__Work item__
Using the entries below, show all lines with the string "recent".

__Extracted information__
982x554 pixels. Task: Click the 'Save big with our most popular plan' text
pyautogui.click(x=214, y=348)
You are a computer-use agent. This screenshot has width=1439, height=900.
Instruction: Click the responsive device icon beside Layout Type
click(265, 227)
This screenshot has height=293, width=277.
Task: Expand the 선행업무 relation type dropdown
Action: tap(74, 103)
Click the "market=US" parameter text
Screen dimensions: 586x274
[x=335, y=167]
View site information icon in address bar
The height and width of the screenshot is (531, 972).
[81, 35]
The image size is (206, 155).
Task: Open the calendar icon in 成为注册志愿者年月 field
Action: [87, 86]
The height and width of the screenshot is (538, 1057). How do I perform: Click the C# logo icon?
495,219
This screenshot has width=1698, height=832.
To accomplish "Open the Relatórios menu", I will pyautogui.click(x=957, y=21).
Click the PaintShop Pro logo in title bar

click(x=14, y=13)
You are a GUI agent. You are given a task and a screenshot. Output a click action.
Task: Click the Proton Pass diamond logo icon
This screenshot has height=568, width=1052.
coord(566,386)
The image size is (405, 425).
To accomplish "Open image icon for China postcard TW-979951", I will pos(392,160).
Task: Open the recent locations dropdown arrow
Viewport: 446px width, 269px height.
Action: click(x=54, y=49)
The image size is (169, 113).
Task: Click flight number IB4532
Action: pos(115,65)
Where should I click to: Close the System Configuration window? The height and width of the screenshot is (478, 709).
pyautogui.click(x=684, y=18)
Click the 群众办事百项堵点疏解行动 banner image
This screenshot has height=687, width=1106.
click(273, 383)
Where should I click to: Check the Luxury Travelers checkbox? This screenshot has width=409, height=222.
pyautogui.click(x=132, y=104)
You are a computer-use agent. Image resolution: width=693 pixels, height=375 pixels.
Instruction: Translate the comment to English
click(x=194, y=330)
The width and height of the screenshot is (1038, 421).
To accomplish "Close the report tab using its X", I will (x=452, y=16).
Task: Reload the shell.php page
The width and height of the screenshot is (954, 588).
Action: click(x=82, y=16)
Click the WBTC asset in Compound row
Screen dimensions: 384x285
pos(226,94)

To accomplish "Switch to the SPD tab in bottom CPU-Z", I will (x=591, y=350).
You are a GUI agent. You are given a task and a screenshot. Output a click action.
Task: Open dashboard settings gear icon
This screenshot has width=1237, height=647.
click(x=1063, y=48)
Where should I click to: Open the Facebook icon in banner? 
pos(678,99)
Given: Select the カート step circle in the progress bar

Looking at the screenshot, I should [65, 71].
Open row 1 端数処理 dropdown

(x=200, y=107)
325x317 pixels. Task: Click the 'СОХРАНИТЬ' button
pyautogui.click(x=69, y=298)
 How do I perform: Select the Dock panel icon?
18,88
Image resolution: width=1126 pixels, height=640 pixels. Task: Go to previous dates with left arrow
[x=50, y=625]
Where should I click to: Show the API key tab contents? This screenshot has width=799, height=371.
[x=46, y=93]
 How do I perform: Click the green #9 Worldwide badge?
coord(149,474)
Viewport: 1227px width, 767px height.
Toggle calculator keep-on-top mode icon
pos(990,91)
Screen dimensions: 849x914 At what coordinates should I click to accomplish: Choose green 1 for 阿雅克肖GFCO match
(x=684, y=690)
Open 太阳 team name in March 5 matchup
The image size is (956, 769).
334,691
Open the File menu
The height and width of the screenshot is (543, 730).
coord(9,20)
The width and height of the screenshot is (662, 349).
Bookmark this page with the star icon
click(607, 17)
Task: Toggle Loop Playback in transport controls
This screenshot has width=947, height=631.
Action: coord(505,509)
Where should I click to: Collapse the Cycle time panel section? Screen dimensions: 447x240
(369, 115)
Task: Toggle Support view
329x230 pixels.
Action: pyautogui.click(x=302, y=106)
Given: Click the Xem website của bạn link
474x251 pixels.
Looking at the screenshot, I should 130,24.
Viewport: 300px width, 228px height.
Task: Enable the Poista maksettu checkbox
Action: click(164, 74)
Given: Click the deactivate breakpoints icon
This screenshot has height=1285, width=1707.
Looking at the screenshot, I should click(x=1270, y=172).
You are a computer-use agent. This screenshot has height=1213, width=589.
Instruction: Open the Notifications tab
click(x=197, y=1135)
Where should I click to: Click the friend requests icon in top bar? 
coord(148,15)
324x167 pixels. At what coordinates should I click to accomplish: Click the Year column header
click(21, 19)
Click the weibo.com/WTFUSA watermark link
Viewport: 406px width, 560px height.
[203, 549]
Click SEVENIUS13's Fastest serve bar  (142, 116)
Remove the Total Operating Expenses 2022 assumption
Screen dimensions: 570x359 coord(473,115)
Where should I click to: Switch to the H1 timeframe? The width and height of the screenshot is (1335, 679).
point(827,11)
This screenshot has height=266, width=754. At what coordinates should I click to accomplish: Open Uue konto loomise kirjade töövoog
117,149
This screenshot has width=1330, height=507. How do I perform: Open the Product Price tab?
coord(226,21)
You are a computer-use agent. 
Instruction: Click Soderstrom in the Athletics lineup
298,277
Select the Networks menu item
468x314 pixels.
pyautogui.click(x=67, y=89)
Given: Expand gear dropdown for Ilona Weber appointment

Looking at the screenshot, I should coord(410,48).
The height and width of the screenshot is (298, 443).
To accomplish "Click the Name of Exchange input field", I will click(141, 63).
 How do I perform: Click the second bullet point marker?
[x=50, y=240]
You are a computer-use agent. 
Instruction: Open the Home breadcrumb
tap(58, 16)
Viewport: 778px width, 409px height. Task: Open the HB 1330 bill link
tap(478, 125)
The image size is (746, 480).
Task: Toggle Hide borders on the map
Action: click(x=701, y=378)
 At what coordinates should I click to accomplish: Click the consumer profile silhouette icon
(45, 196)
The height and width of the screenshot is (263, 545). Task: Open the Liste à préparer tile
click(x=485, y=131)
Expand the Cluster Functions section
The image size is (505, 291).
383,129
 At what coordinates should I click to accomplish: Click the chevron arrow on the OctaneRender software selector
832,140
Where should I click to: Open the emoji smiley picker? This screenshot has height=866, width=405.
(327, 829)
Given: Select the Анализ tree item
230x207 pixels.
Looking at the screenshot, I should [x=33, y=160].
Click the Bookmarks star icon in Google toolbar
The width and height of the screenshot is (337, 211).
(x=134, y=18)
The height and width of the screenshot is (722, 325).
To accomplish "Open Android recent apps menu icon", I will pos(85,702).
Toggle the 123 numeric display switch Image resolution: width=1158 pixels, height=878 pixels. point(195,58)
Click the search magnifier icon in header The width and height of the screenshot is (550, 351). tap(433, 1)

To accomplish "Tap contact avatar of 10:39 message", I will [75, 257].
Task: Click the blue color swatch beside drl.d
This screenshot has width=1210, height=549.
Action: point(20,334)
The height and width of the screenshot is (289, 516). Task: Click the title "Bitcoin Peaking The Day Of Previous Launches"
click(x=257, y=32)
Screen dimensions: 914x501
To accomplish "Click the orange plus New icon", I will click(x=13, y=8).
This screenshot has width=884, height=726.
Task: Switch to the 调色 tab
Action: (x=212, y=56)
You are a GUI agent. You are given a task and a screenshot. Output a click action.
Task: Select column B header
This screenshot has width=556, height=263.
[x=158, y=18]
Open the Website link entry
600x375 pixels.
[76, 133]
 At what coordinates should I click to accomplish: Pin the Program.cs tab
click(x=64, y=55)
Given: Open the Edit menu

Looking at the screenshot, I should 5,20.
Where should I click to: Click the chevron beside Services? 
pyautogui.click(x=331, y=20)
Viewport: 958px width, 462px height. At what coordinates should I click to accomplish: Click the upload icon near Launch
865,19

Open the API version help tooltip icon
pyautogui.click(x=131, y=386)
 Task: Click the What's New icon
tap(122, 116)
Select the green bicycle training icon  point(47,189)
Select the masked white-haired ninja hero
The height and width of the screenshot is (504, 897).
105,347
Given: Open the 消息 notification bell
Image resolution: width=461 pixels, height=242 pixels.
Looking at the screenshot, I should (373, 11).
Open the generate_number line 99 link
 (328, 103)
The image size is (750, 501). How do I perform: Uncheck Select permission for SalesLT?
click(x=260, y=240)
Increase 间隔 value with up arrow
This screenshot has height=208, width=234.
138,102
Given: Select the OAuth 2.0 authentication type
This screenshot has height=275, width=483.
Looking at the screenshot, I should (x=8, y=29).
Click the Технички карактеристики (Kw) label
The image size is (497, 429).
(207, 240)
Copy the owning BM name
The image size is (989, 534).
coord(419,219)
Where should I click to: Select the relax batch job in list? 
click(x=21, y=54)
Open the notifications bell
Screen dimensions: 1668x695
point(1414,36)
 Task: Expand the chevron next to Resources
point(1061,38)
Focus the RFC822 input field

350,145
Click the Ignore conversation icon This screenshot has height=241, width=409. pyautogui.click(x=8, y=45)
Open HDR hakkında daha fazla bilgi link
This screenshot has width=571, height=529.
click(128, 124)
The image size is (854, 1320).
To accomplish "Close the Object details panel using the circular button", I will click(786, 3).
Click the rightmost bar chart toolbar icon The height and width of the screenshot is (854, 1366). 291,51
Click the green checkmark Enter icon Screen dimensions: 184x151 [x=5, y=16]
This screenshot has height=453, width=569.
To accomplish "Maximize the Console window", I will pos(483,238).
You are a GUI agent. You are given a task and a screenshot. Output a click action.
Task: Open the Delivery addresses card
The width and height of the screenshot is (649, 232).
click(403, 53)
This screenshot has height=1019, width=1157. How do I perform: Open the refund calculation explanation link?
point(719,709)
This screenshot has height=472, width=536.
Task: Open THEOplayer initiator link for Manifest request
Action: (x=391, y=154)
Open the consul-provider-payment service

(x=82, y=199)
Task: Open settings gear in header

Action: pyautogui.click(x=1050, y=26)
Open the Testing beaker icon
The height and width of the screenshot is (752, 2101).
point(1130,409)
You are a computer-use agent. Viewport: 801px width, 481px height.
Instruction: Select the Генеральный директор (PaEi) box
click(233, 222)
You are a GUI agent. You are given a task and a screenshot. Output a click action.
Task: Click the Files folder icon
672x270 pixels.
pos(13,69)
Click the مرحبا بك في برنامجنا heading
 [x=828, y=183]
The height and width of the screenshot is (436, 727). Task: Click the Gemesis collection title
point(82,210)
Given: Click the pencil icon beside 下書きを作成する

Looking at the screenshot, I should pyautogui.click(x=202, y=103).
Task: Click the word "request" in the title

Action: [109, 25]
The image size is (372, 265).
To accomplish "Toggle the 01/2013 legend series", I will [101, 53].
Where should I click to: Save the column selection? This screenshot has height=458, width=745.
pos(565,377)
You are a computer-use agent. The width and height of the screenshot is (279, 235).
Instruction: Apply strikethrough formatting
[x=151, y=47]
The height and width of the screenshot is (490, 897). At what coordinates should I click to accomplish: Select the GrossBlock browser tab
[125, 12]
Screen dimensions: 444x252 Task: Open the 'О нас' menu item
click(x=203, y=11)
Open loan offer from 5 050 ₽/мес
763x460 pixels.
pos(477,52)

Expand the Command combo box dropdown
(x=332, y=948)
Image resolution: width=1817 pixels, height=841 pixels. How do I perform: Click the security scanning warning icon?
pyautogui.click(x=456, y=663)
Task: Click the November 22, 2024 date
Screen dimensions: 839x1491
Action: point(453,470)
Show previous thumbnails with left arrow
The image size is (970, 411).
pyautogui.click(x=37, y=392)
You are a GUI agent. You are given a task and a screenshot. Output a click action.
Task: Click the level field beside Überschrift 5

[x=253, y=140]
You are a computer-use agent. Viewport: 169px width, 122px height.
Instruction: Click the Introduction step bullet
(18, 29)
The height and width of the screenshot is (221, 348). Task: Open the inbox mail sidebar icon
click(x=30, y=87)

__Response for this exercise__
Task: Open the recent locations dropdown arrow
To accomplish "Open Android recent apps menu icon", I will pos(85,702).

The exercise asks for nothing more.